If you're operating in some finite field, and the PRG used to generate the coefficients and $x$ is cryptographically secure (that is, it is infeasible to distinguish the output of the PRG from a truly random source of field elements), and you go back to the PRG for every single message, then it is secure as far as privacy is concerned (of course, you need to make sure that $bx$ is nonzero; otherwise, it might be a bit tricky for the decryptor to recover $m$).
As for integrity, well, if the attacker replaces a ciphertext $C$ with another $C'$, then that will decrypt to some message $m'$, where $m - m' = I(C - C')$ for some invertible element $I$ which is unknown to the attacker. This is why you want to do the operation in a finite field (rather than a finite ring); in a field, $I$ can be any nonzero value, and so while the attacker can make the altered ciphertext decrypt to something else other than m, but he literally has no control beyond that.
On the other hand, the simpler polynomial $P(x) = mx + a$ has the same property; if $a$ and $m$ is generated via cryptographically secure source and you're operating in a finite field, then transmitting $mx+a$ also provides privacy, and prevents the attacker from making nonrandom changes to the decrypted ciphertext.
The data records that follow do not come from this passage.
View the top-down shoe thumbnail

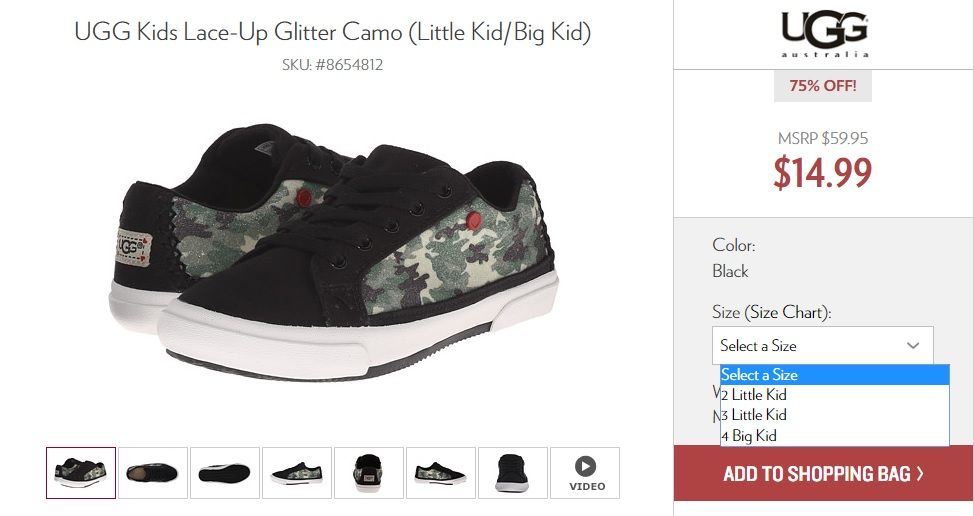153,473
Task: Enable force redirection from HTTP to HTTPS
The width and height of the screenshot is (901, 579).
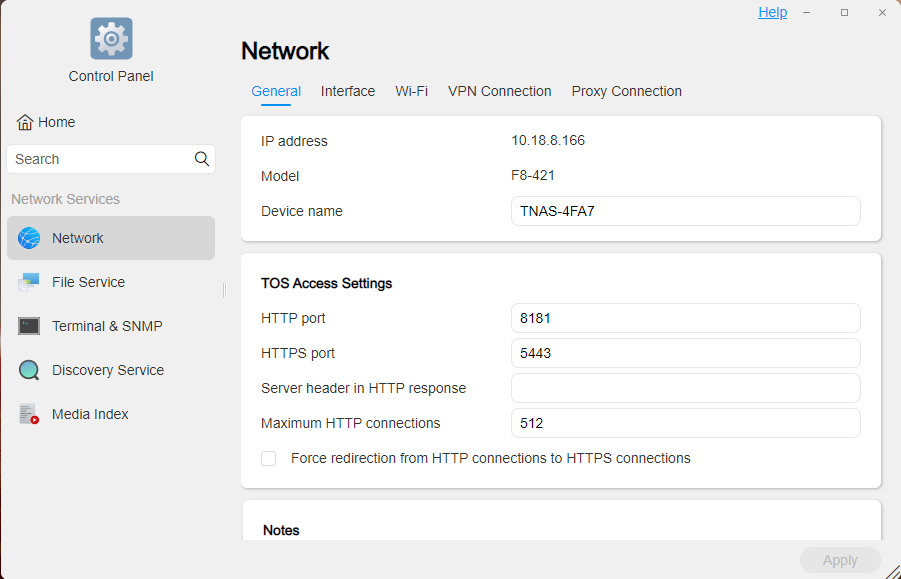Action: click(x=268, y=458)
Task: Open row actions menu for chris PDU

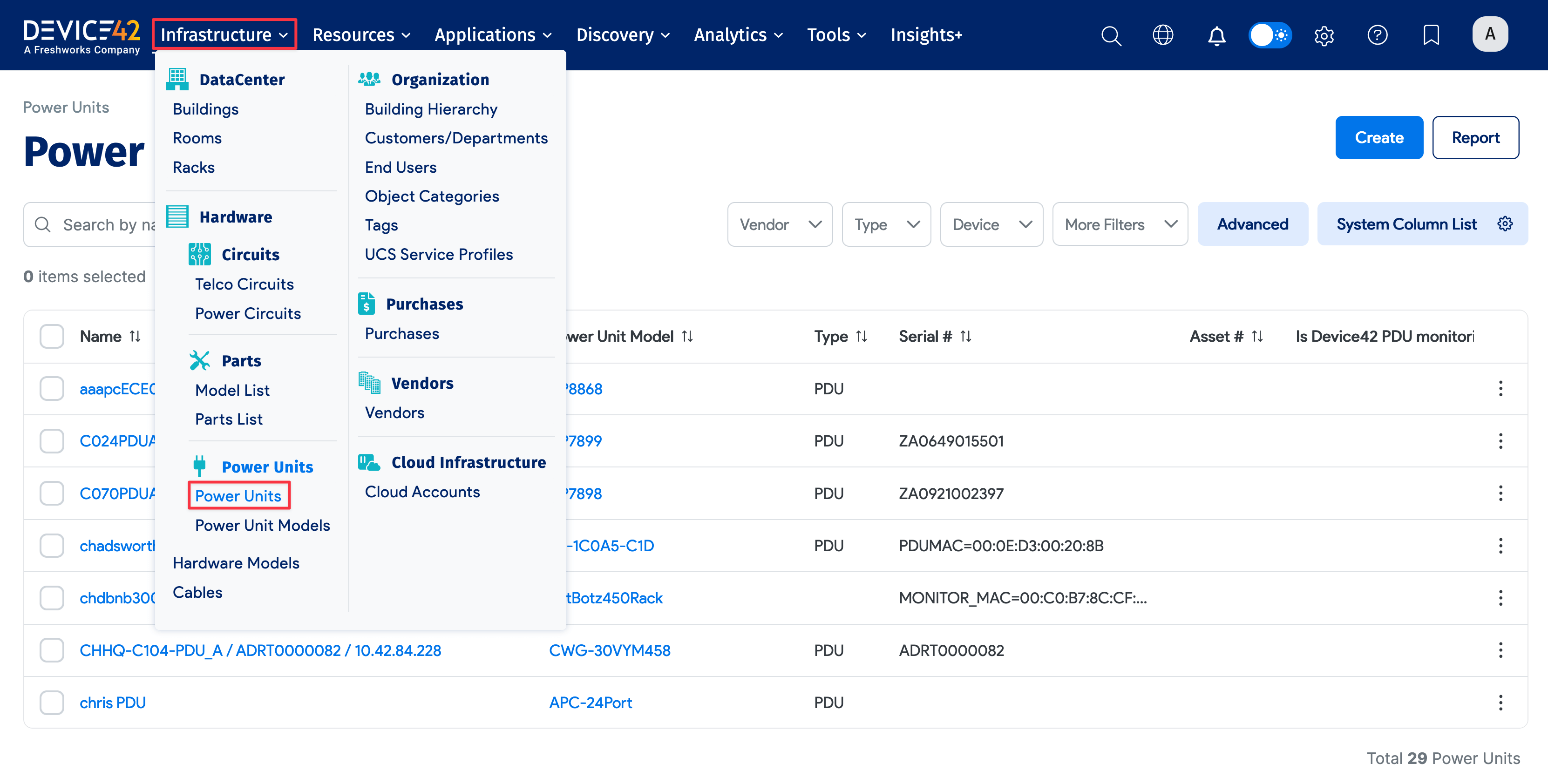Action: [x=1500, y=703]
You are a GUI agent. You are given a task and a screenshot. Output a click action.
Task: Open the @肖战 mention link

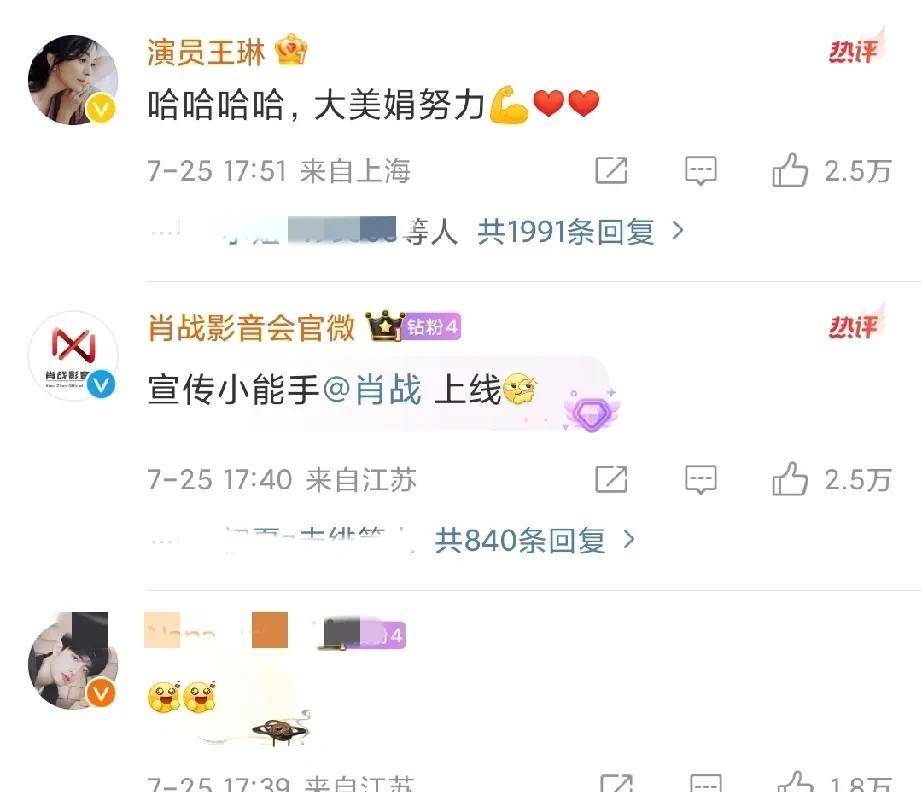(x=372, y=390)
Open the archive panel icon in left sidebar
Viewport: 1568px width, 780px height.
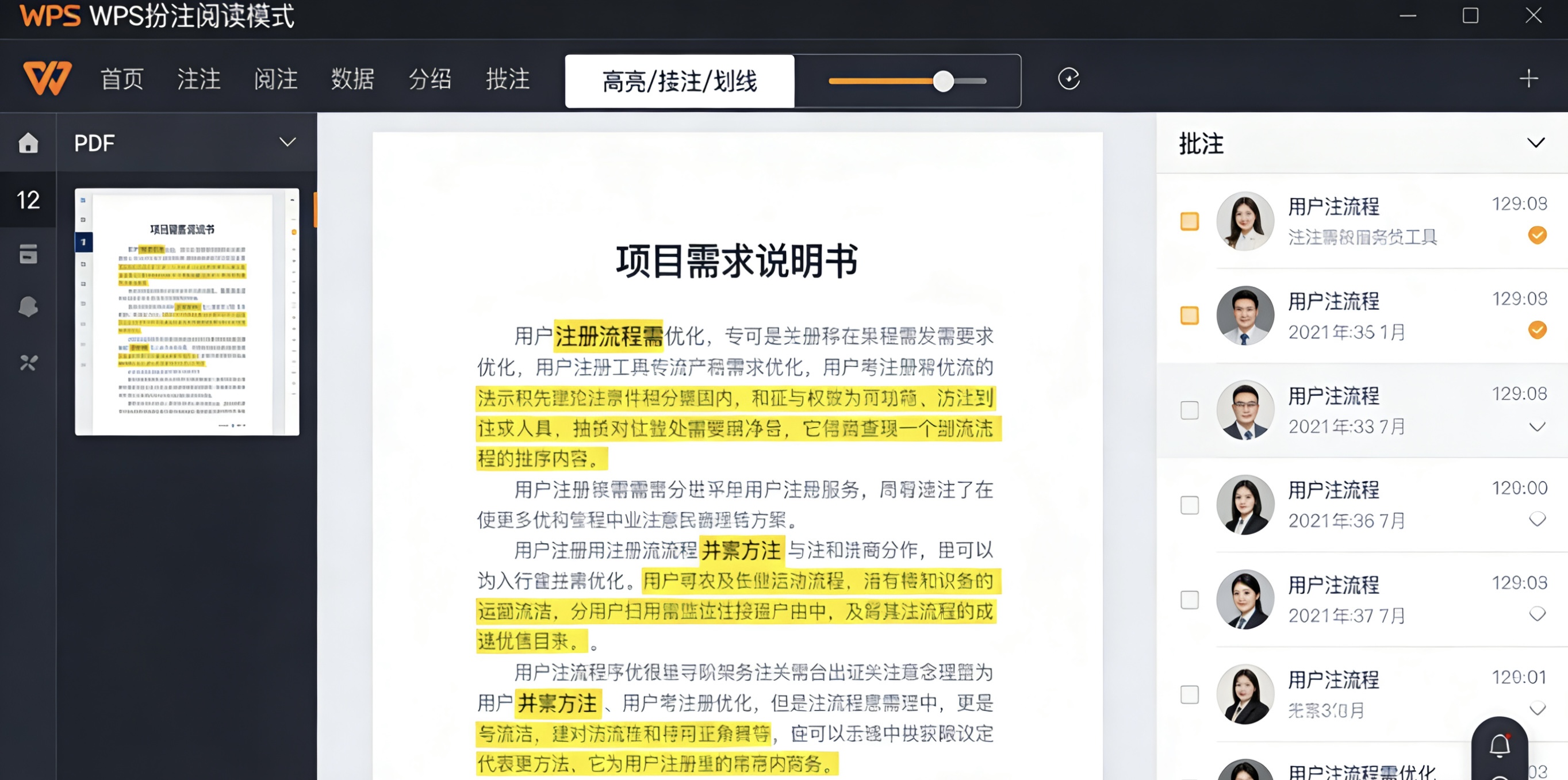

This garbling property (where any change in the ciphertext will make a random change in the plaintext) is the best we can do if the ciphertext must be the same size as the plaintext. Generally, that is not considered good enough, and usually we include an authenticate operation which makes the ciphertext strictly larger than the plaintext, but also makes sure that any change in the ciphertext will cause the decryptor to reject the modified message (rather than emitting a random decryption).